We note, for this example, that the total cost of estimating a single parameter with the biased or the adjusted RB-EnKM is higher than with the FO-EnKM (approx. $75\text {h}\, 28'$ for the former and $19\text {h}\, 37'$ for the latter). This is due to the six-dimensional parameter space and the fact that the parameters are not highly correlated. We thus require a fairly large training set of size ${2,\!000}$ to obtain a sufficiently accurate reduced order model over the whole parameter space. In combination with the “brute force” POD approach—as mentioned above—the offline cost is thus considerable. However, if one is interested in multiple parameter estimations, e.g., due to new data being availabe, the RB-EnKM algorithm significantly outperforms the FO-EnKM in terms of computational runtime since the online phase requires only $13'\, 32''$. For example, repeating the parameter estimation 32 times in order to obtain a better statistical characterization of the method takes about $82\text {h}$ using the reduced basis method, but it would require more than $627\text {h}$ using the FO-EnKM.

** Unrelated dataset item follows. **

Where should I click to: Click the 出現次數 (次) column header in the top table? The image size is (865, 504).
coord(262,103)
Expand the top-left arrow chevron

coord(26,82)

Table 4 Comparison of biased RB $(\,\cdot _\varepsilon )$—adjusted RB $(\,\cdot _\varepsilon ^*)$ EnKM in low-noise conditions $\sigma = 10^{-6}$. The test was performed by averaging 32 estimations obtained employing ensembles of 160 particles and 4 iterations, and using reduced basis models of size $N_\varepsilon =40$, $M_\varepsilon =320$ ($\varepsilon _c \approx 0.02$). E refers to the average parameter estimation, while $\Sigma $ denotes the average ensemble standard deviation, and H the average estimation error. t.c. and o.c indicate respectively the total and online cost of one parameter estimation

Full size table

As an extension of the previous experiment, we estimate the reference parameter ${\varvec{\mu }^\star }$ employing the same surrogate model, noise magnitude and number of ensembles as before, but using ensembles of variable size $J=20k$, with $k \in \mathbb {N}\cap [2,16]$. This allows us to study the effect of the ensemble size on the parameter estimation obtained with the biased and adjusted RB-EnKM algorithms. The results shown in Fig. 10 indicate that, for both algorithms, very small ensembles lead to large relative errors and entail a large variability among the different samples. This behavior seems to be relevant only for ensembles with less than 40 particles when the biased RB-EnKM is employed, and with less than 80 particles when the adjusted version is used. Larger ensembles do not exhibit relevant fluctuations; we can therefore assume an ensemble of size $J=160$ to be sufficiently large to ensure the independence from this quantity of the results in the upcoming tests.

A key quantity determining the performances of the method is the noise magnitude. Its effect on the two reduced basis algorithms is investigated by looking at the variation of the relative estimation error of the reference parameter ${\varvec{\mu }^\star }$ when the noise magnitude varies. To this end, we consider seven noise values, $\sigma ^2 = 10^{-m}$ with $m \in \mathbb {N}\cap [1, 7]$. We employ the same RB-EnKM used before, with a fixed ensemble size $J=160$, and we average the results over 32 independent ensembles. The results, shown in Fig. 11, reiterate the inadequacy of the biased method in dealing with the systematic bias introduced in the measurements by the surrogate model. In fact, the plot corresponding to the biased method shows error stagnation for low-noise. On the contrary, the plot corresponding to the adjusted method highlights a mitigation of this effect, with an estimation error that keeps decreasing in low-noise conditions, although at a lower rate than in high-noise conditions.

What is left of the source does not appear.